Wednesday, July 24, 2013

Pro-choice women assigned to covered wagons

Forgive me, but I keep hearing strange rumors from the epicenter of Darkest Ohio.  That could only mean the Republican-controlled legislature, where a new bill is being prepared to throttle pro-choice women from interfering with the  sober (not always) business of enlightened governing in 2013.  The measure will limit protests to a restricted area just west of Lima, Oh.   It will be  an amendment  quietly interred in another bill recognizing the covered wagon as the official state vehicle.

Tuesday, July 23, 2013

Liz Cheney et al answer calls from friends and God

It would have been so refreshing if Liz Cheney had declared her candidacy for the U.S. Senate as an initiative that she chose on her very own against all odds. Instead, the daughter of Dick C., the pulse-less guy  who... - No!  don't get me  started!  -   said she was responding to all of the many  people who have been urging her to save the country from the beastly socialists who operate these days under the guise of  garden  variety Democrats!
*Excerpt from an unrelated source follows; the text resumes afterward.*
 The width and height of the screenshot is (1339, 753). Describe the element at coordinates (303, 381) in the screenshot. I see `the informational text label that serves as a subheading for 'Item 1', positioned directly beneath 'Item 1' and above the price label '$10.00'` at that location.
Who, after all, could turn down Rush Limbaugh, who promptly described her as a "Republican royal" and one of Dick Cheney's "greatest contributions to the country"? Wyomingites may soon start receiving robocalls with those exact words.
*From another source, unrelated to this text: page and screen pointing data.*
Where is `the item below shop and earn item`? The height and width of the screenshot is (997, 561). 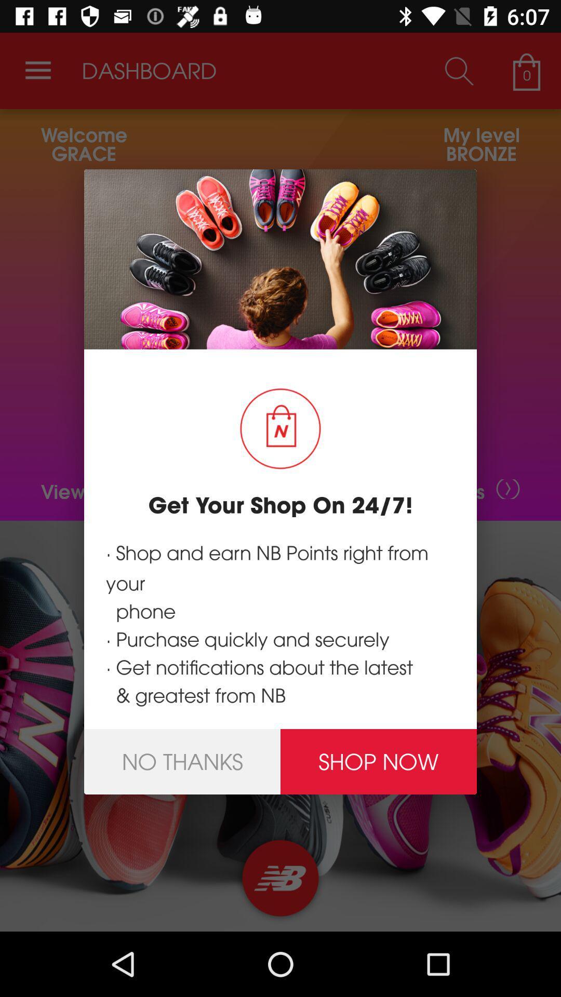
the item below shop and earn item is located at coordinates (378, 762).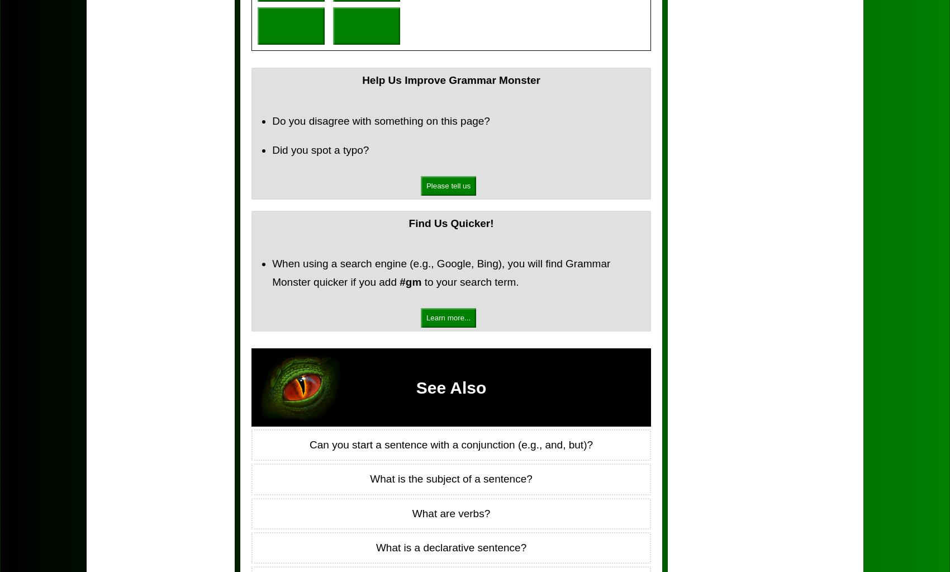 The width and height of the screenshot is (950, 572). What do you see at coordinates (450, 512) in the screenshot?
I see `'What are verbs?'` at bounding box center [450, 512].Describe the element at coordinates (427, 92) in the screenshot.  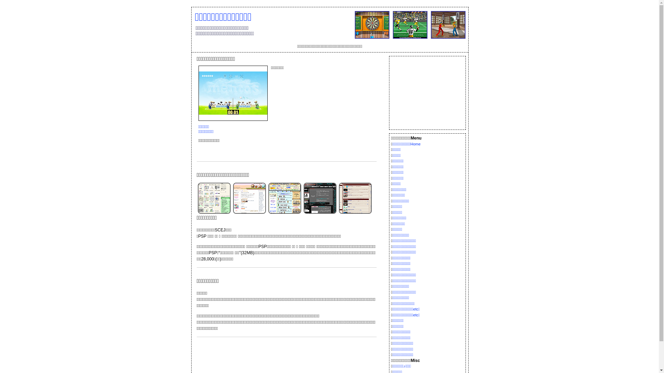
I see `'Advertisement'` at that location.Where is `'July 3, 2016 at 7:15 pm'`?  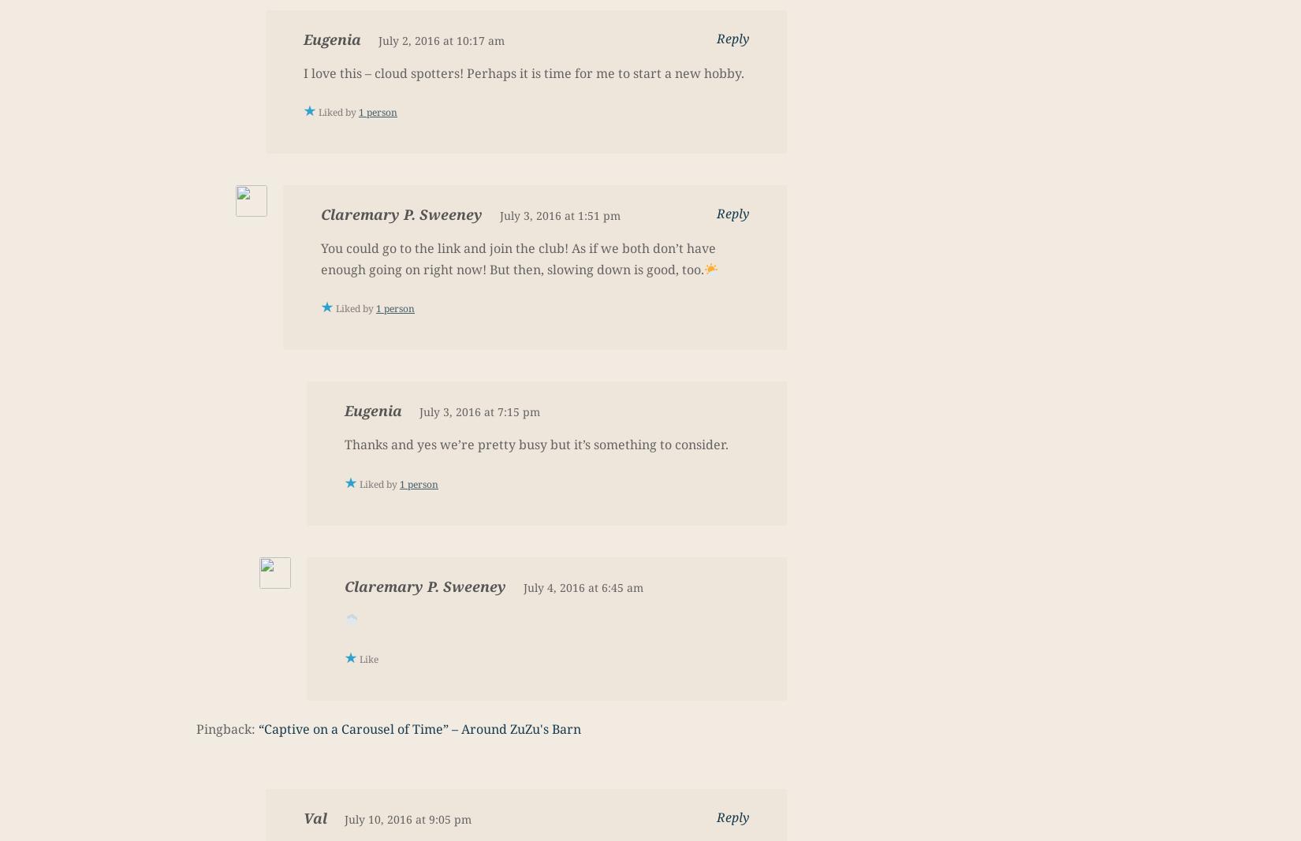
'July 3, 2016 at 7:15 pm' is located at coordinates (479, 411).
For the evolving ID of this candidate, Liz just moved to the wide open spaces of Wyoming last year.  It is a state where some ranches are as twice as big as Rhode Island.  It has not gone unnoticed that she will challenge the  Republican incumbent, Mike Enzi, whose credentials  include words to the effect that he is one of the most conservative  senators in D.C.

Well,  dead-enders from the GOP's teeming hatcheries seem to want to have a face-saving point by blaming uncountable hordes from the silent majority for their claims to political stardom.  Didn't Rick Perry and Sarah Palin  suggest their candidacies arrived via a vision from God?  (As noted above, that would also apply to Limbaugh)
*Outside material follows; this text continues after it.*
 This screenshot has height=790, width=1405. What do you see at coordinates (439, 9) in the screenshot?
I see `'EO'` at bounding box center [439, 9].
State Treasurer Josh Mandel even got into the "My friends made me do it" mode during his Custer-style  campaign against Sen. Sherrod Brown.    In a speech at the Akron Press Club in 2012,  Mandel went on and on explaining that his idea to leap into the race was merely a humble response to the repeated appeals from a wide body of wholesome friends to save America.

George W. Bush, on the other hand, took his cues from the rich oil people in Texas who guaranteed him more than few pennies if he ran for president.  But in Texas, they are the Gods.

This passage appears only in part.